The chancellor's announcement yesterday that councils will be able to levy a 2% social care precept on tax to cover social care costs and access an extra £1.5bn to pool budgets has been met with scepticism.
Welcoming the added flexibility the new tax increase gives to councils, the Local Government Association (LGA) warns against relying on council tax receipts to fund already stretched social care services.
Cllr Sharon Taylor, deputy chair of the LGA, said: 'If all councils providing social care increased council tax by an extra 2% each year they would raise £1.7bn by 2020 with the average Band D taxpayer seeing an average rise of £96 in their bill. These council tax raising powers do not represent guaranteed money as not every council will be able to or will want to raise council tax in this way.'
The changes will, the LGA argues, disproportionately hit the more deprived local authorities which may not be able to raise enough through taxation to cover the shortfall in funding caused by government cuts.
The LGA describes the £1.5bn increase in the Better Care Fund as 'good news', but says it should be 'new money' which is directed at adult social care.
Referring to the £1.5bn increase, cllr Taylor said: 'We are concerned that councils will not see the benefit until towards the end of decade when services supporting our elderly and vulnerable are at breaking point now.'
Care England, the largest representative body for care providers, shared the LGA's concerns over the promise of an extra £1.5bn from the Government.

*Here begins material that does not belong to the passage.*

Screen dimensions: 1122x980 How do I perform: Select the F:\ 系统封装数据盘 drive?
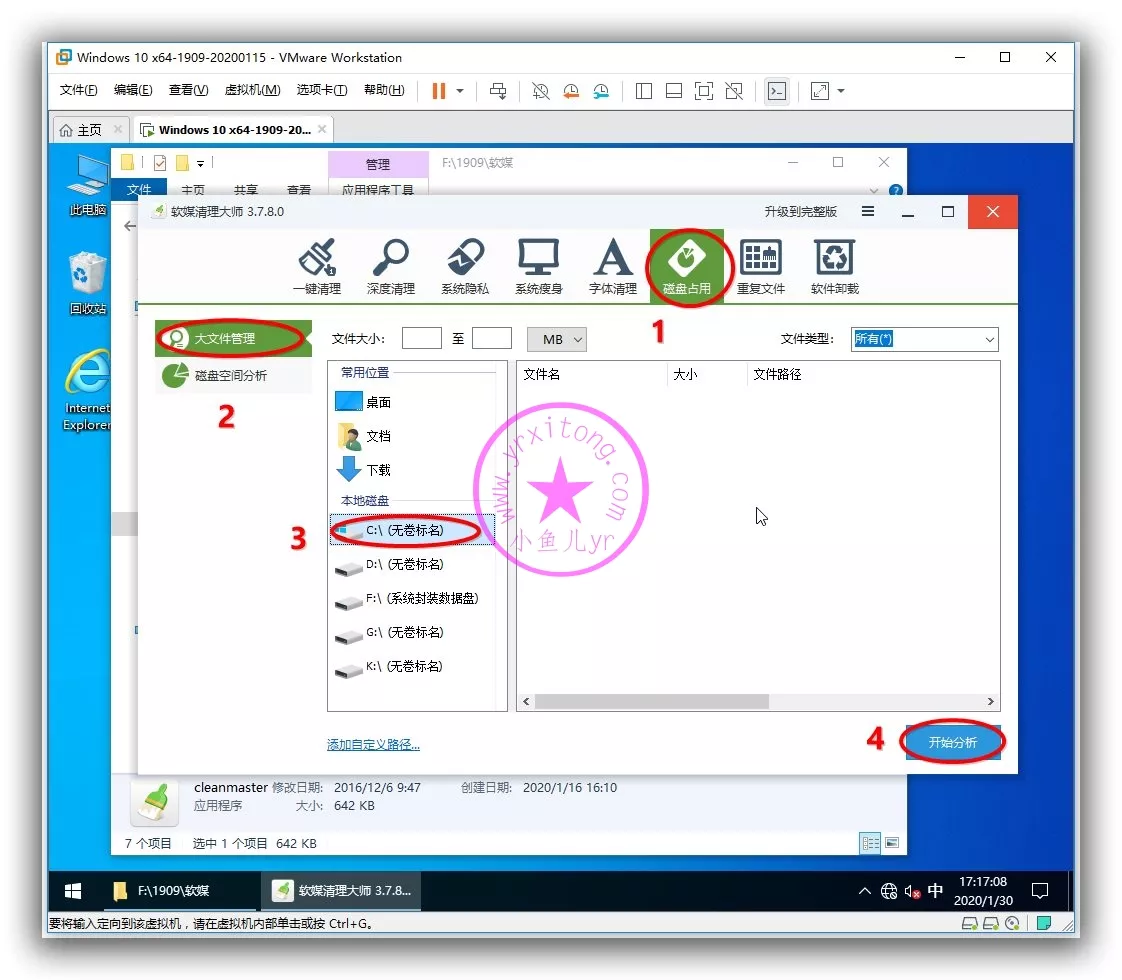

Its chief executive Prof Martin Green said: 'The extra money that was announced today in the chancellor’s Comprehensive Spending Review will not deliver enough money, and it will certainly not be in time to avert a crisis in some care services.'
He also called for a review of the Better Care Fund 'to ensure that in future the £1.5bn that the chancellor has announced goes directly into front-line care.'
GMB, the union of care workers, criticised George Osborne in more strident tones, accusing him of 'passing the buck.'
They argue that the chancellor's figures don't necessarily add up.
In the CSR, George Osborne claimed that the extra 2% added onto council tax will bring over £2bn more into the care system.
But, claims Paul Kenny, GMB general secretary, 'George Osborne’s numbers only add up provided the growth forecasts from the Office for Budget Responsibility for GDP growth of 2.4% in 2015, then 2.4% in 2016, 2.5% in 2017, 2.4% in 2018 and 2.3% in 2019 and 2020 actually happen. This is far from certain.'
'Everybody knows that the adult care sector is facing a huge funding crisis', he continued. 'Mr Osborne has passed the buck to the whim of local authorities rather than face up the fact that the Government itself has the responsibility to fund the care of the elderly and other vulnerable adults.'
Heléna Herklots, the chief executive of Carers UK, welcomed the government's recognition in the CSR that the care sector is in 'deep crisis', but expressed disappointment at what she feels is inadequate funding to tackle the problem. This lack of sufficient funding will, she argues, put extra pressure on families.
'Without access to social care, families have to step in, meaning they are providing more and more care at greater cost to their own health, wellbeing and financial security. Carers are already saving the UK economy £132bn every year with the unpaid care they provide.'
During the CSR, George Osborne vowed to ‘deliver a modern, integrated health and social care system that supports people with every stage of their lives’.
'But', Ms. Herklots said, 'by missing its opportunity to invest in care, the Government is sabotaging its own plans for a more efficient and productive NHS.'
Alan Mo of Kable is also concerned the chancellor's ambition for a more integrated health and social care system will be undermined by a lack of funding.
'Local authorities', he warned, 'will not be able to rely on the 2%, and local areas will need to double up efforts towards health and care integration'.